If you gave your inner genius as much credence as your inner critic, you would be light years ahead of where you now stand.
Everyone has an inner critic that is constantly chattering somewhere in our brain. It is that voice that challenges everything we do, points out our smallest mistake over and over again, and seems determined to focus on everything that we have done wrong in the past, are doing wrong in the present, and will do wrong in the future.
The inner critic is not going to go away, but we can learn to control this aspect of ourselves through a strategic approach. The inner critic is the source of negative thoughts that lead to negative self-talk. The more we focus on what we cannot do correctly, at least according to our inner critic, the lower our self-confidence and motivation to try new things.
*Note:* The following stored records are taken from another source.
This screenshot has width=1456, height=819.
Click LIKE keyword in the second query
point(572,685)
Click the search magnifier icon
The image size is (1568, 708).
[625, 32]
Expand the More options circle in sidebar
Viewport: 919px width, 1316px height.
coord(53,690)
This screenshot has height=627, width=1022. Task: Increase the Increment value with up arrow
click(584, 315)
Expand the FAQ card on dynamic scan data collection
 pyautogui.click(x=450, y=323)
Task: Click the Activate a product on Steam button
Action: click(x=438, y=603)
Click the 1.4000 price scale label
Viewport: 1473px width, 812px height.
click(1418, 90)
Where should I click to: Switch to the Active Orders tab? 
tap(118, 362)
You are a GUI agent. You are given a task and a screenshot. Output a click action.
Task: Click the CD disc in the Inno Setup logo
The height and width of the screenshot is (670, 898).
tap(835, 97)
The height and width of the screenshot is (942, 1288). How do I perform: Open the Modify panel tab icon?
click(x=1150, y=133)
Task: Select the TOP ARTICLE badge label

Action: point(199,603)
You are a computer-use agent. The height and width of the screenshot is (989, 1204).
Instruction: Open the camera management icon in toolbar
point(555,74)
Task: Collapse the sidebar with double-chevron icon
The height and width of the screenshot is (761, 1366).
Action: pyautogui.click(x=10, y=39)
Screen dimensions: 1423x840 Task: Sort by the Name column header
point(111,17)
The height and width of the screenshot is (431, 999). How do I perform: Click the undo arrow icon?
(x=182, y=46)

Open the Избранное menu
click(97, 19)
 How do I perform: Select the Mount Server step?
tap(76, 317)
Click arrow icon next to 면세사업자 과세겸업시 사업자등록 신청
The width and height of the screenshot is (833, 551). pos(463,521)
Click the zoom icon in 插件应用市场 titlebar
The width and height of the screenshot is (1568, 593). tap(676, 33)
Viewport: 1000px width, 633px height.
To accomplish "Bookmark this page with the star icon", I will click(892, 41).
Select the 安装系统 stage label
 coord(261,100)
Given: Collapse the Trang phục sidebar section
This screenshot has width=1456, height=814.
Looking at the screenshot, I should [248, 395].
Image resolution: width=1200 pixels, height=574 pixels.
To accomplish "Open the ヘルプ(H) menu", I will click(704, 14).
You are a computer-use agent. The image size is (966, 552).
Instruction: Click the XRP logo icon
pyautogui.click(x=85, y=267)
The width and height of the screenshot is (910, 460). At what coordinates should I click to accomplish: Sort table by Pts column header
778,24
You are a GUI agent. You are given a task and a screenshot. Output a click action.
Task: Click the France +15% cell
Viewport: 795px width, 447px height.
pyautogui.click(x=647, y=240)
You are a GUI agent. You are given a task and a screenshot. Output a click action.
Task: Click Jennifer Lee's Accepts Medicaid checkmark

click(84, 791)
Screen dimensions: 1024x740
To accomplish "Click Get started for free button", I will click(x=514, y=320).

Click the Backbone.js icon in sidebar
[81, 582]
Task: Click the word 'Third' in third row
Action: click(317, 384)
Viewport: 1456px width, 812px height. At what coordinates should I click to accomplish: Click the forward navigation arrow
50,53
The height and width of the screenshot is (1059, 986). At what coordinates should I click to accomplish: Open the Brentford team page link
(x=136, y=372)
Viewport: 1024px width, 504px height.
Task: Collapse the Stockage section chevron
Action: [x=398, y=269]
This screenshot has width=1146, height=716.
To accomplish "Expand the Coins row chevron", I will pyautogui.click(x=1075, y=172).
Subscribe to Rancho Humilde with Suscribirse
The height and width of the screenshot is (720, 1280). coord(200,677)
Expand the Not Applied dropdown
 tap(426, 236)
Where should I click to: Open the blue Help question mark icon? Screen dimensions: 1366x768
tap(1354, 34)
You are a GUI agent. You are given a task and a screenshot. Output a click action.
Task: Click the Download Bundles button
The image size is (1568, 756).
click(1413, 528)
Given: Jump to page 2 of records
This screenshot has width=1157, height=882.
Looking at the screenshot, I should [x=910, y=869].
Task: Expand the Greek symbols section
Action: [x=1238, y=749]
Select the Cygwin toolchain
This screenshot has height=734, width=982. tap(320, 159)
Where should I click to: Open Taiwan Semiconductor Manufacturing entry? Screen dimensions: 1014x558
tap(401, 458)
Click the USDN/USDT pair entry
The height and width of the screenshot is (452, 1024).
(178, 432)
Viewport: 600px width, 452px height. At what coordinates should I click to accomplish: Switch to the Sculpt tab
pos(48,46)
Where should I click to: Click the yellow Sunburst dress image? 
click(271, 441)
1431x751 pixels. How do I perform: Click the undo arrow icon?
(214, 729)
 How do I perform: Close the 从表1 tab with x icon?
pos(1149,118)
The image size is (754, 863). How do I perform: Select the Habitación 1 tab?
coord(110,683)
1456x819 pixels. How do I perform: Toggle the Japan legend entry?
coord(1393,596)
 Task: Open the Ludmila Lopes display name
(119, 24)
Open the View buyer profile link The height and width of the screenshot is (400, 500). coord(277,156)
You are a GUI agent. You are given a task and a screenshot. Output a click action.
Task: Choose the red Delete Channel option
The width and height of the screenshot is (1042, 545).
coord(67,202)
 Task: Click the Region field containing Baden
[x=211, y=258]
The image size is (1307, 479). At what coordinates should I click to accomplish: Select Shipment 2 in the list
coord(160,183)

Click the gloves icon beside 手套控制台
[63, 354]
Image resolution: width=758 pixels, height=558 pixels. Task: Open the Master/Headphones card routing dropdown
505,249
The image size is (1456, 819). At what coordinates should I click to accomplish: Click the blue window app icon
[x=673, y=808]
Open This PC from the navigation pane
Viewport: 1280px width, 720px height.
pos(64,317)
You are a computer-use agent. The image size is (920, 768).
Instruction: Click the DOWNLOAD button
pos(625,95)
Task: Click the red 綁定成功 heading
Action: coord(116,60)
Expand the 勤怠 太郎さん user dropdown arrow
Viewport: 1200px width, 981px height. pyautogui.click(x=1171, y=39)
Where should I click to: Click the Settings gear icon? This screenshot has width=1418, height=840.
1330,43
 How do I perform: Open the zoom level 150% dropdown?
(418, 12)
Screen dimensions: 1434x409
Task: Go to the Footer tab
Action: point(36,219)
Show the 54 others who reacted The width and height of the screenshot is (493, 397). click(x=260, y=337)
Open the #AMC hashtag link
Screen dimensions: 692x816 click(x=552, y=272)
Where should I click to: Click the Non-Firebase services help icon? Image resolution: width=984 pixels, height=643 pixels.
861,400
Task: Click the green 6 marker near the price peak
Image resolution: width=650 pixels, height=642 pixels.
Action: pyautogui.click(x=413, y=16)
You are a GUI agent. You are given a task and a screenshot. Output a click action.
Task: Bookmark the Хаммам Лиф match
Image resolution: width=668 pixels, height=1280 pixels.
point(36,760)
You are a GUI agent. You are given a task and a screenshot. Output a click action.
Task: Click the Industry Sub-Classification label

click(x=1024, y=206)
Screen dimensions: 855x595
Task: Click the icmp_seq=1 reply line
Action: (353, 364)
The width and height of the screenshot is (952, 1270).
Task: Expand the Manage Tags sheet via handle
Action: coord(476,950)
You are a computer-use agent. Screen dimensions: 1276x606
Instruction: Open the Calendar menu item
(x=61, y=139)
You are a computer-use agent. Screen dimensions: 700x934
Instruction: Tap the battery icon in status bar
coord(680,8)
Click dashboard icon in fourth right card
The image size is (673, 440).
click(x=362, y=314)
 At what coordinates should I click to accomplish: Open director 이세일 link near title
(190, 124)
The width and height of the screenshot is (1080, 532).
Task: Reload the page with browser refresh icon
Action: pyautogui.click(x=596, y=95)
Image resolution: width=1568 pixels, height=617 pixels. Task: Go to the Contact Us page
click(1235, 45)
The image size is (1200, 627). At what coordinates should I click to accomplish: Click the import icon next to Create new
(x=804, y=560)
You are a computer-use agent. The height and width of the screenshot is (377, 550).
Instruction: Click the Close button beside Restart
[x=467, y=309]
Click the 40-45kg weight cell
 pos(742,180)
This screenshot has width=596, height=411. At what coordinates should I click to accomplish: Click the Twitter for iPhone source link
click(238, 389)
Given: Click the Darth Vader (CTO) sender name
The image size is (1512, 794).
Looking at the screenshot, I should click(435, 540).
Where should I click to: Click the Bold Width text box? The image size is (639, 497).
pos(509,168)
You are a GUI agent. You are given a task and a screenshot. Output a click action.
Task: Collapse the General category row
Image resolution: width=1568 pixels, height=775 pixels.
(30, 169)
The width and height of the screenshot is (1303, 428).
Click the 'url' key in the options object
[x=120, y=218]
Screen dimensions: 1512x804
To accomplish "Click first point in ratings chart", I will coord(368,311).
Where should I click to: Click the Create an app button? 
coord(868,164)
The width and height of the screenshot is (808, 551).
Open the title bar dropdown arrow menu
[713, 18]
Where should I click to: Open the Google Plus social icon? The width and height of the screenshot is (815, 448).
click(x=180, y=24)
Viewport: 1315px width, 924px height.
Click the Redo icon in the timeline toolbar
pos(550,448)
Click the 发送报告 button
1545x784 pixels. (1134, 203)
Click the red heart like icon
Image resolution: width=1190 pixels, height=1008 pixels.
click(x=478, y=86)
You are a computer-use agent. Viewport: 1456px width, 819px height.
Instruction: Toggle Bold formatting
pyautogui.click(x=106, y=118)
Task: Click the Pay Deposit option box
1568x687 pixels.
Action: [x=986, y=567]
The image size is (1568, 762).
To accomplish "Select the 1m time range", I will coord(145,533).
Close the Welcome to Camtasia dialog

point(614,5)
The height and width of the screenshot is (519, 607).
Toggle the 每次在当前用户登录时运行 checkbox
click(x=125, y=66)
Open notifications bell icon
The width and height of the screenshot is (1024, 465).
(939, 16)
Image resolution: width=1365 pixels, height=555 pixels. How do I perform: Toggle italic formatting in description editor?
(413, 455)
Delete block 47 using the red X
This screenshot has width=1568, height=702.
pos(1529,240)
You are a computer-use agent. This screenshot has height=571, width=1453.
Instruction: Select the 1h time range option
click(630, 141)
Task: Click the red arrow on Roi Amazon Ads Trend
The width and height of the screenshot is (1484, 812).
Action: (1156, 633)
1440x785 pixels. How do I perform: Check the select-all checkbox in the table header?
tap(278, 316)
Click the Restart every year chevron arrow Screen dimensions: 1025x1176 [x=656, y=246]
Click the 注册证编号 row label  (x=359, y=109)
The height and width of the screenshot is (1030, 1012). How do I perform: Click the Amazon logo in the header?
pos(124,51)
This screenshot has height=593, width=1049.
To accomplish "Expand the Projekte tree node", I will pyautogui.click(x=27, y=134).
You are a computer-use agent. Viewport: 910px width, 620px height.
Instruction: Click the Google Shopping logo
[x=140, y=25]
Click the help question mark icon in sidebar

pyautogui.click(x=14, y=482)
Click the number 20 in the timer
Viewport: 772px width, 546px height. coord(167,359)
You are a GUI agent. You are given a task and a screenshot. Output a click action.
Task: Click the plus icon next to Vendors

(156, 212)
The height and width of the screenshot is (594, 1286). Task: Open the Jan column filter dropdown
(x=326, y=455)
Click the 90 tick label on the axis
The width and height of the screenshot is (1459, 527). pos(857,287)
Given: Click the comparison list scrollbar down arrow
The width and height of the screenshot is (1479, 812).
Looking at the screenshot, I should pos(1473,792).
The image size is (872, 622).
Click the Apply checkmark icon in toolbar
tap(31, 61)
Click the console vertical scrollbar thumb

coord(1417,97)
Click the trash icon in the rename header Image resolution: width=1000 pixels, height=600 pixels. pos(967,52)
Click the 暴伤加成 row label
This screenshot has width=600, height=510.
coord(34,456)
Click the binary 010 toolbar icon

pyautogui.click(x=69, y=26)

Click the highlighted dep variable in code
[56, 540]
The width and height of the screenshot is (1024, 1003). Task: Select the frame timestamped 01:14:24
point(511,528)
Recognizing the inner critic’s message is the first step. When you have self-talk that sounds like:
- I am bad/wrong/lazy/weak/etc
- I am not worthy of love or relationships
- People are against me
- Nobody respects me
- I cannot do this
When you hear these thoughts in your mind, step up to the plate and challenge your inner critic.
Acknowledge the Message
Rather than trying to banish your inner critic, bring the thought to light and examine it closely. Ask yourself why you are feeling this way, what evidence you have to support this, and what evidence do you have that this is not correct.
Write out a list of beliefs from your inner critic and the reality of the situation. If the inner critic says you cannot do this, write down examples of things you have accomplished. This allows us to put the incorrect information from the inner critic in perspective.
Be Kind to Yourself
When you find yourself becoming self-critical, stop and give yourself a compassionate or positive message. These are sometimes called affirmations or positive self-talk. Over time, people can replace their harsh inner critic with a more self-accepting voice. Repeat these compassionate and positive thoughts as part of a morning and evening routine.
When your inner critic starts yelling, turning to something you enjoy and that takes your mind off the message is a productive choice. Call a friend, play a game, read a great book, sing along to your favorite music, or spend time with family in fun and uplifting conversations.
Your inner critic is not you. Recognizing the difference and learning to muffle or silence your inner critic opens up a positive and creative side of your life.